Results for natural gas distribution in Quebec (Gaz Métro-QDA)
For fiscal 2012, Gaz Métro-QDA's normalized natural gas deliveries totalled 5,419 million cubic metres, down 0.8% or 42 million cubic metres from 5,461 million cubic metres last year, as the decrease in normalized natural gas deliveries in fiscal 2012 was much less than had been anticipated in the 2012 rate case.
In the industrial market, natural gas deliveries were down 0.2% year over year, as there was less consumption in the pulp and paper sector. This decrease was partly offset by greater consumption in the metallurgical sector.
Normalized deliveries to the residential and commercial markets declined 0.5% and 2.0%, respectively, from fiscal 2011. These decreases were essentially due to slow economic growth combined with energy conservation measures undertaken by Gaz Métro-QDA's customers, partly offset by the maturation of new sales.
As for the number of customers, in fiscal 2012 Gaz Métro-QDA saw its customer base increase to 189,846, up 3.0% from 184,373 the previous fiscal year. This increase stems mainly from customers that were added upon execution of new contracts that had been signed in previous years.
Gaz Métro-QDA's net income attributable to the Partners of Gaz Métro totalled $110.7 million for fiscal 2012, up slightly by $0.1 million from last year, partly due to overearnings realized on increased optimization transactions on transportation and load-balancing contracts, partly offset by the rate reduction authorized by the Régie de l'énergie (Régie) for fiscal 2012, which translated into a decrease in net income.

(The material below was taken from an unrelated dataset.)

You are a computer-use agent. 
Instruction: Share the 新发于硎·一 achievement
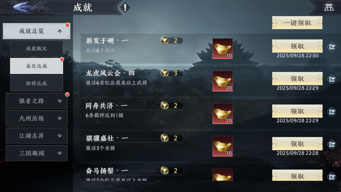332,47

Results of energy distribution in Vermont
Excluding non-recurring items, net income attributable to the Partners of Gaz Métro from energy distribution activities in Vermont totalled $20.2 million1 for fiscal 2012, up $5.1 million from $15.1 million in fiscal 2011. This increase was mainly due to:
- a $10.2 million increase in GMP's gross margin attributable to its 2012 rate case and its rate adjustment mechanism, which showed an amount to be recovered from customers;
- $5.2 million in net income generated by CVPS since its acquisition on June 27, 2012; and
- a $4.2 million increase in shares in the earnings of companies subject to significant influence, mainly due to greater ownership in these companies following the acquisition of CVPS;
partly mitigated by:
- a $9.8 million increase in financial expenses, mainly from the financings for the CVPS acquisition and for GMP's KCW project;
- a $3.1 million increase in the operating and maintenance expenses of Vermont Gas Systems Inc. (VGS) and of GMP, mainly due to an increase in salaries and employee future benefits-related expenses, higher costs incurred for system maintenance and costs incurred by GMP to integrate CVPS; and
- a $1.2 million decrease in VGS's gross margin, attributable primarily to lower deliveries as a result of warmer temperatures.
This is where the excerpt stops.